This, frankly, sounds bollocks, and was also tossed aside. Paramount didn’t really get what Star Trek was. It took Star Wars and Close Encounters Of The Third Kind to shake them up and get serious. By 1977, Paramount announced plans to create their own television network to rival ABC, NBS and CBS. Star Trek Phase II, as it was now known, would be their cornerstone primetime TV show, ensuring, especially with syndication, a steady revenue stream. Gene Rodenberry was ecstatic. A two hour pilot would be followed by weekly hour long episodes.

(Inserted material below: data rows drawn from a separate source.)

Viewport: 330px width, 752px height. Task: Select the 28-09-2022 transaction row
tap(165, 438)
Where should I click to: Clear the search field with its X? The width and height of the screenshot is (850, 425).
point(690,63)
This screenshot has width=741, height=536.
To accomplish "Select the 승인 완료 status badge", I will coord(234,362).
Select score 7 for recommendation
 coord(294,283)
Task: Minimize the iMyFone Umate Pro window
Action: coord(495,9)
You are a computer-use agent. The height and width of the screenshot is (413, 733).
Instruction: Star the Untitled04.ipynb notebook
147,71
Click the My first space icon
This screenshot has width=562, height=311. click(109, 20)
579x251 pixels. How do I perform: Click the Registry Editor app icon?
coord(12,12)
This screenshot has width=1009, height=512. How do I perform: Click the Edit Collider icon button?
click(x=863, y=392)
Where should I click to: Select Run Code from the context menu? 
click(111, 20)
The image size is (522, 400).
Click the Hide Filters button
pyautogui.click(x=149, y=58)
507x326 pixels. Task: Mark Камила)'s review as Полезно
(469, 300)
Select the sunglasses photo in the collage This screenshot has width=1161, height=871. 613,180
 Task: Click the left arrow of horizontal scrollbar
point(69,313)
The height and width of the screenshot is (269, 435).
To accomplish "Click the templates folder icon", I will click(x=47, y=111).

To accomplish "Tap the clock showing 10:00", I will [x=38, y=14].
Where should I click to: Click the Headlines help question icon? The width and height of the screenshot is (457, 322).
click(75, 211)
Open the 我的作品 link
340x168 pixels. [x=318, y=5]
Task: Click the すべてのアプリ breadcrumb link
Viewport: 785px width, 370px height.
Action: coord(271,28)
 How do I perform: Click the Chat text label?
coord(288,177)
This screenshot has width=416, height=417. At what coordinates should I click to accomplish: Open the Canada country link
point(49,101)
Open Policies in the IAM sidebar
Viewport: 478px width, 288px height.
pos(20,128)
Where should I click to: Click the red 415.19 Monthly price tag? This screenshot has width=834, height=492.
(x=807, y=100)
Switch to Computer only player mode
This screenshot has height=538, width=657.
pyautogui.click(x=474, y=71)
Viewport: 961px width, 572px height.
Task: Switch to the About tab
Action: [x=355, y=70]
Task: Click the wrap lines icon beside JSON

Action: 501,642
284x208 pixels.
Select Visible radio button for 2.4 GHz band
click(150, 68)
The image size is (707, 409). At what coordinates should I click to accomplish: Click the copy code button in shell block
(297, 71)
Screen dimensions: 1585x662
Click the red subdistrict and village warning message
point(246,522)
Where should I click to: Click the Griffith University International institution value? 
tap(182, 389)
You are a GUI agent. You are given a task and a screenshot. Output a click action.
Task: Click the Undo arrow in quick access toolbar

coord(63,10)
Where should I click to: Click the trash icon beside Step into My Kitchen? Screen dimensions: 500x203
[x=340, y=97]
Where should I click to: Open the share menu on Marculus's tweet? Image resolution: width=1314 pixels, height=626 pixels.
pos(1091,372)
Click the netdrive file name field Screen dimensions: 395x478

He brought original art director Matt Jeffries back, moonlighting after his duties on Little House On The Prairie, to specifically update The Enterprise. “Basically,” Jeffries said, “what I did to it was change the power units (nacelles), and make a slight change in the struts that supported them. I gave the main hull a taper, then I went flat sided and thin with the power units, rather than keeping a cylindrical shape.” He also gave the bridge two turbolift shapes, that protruded slightly on the exterior hull. Modelmaker Brick Price (The Abyss, Apollo 13) and Don Loos built the six foot model out of fibreglass. When the series was scrapped in favour of a feature film, director Robert Wise tasked his own art director Richard Taylor with making a more detailed model based along these lines, more suited to the scrutiny of a bigger screen.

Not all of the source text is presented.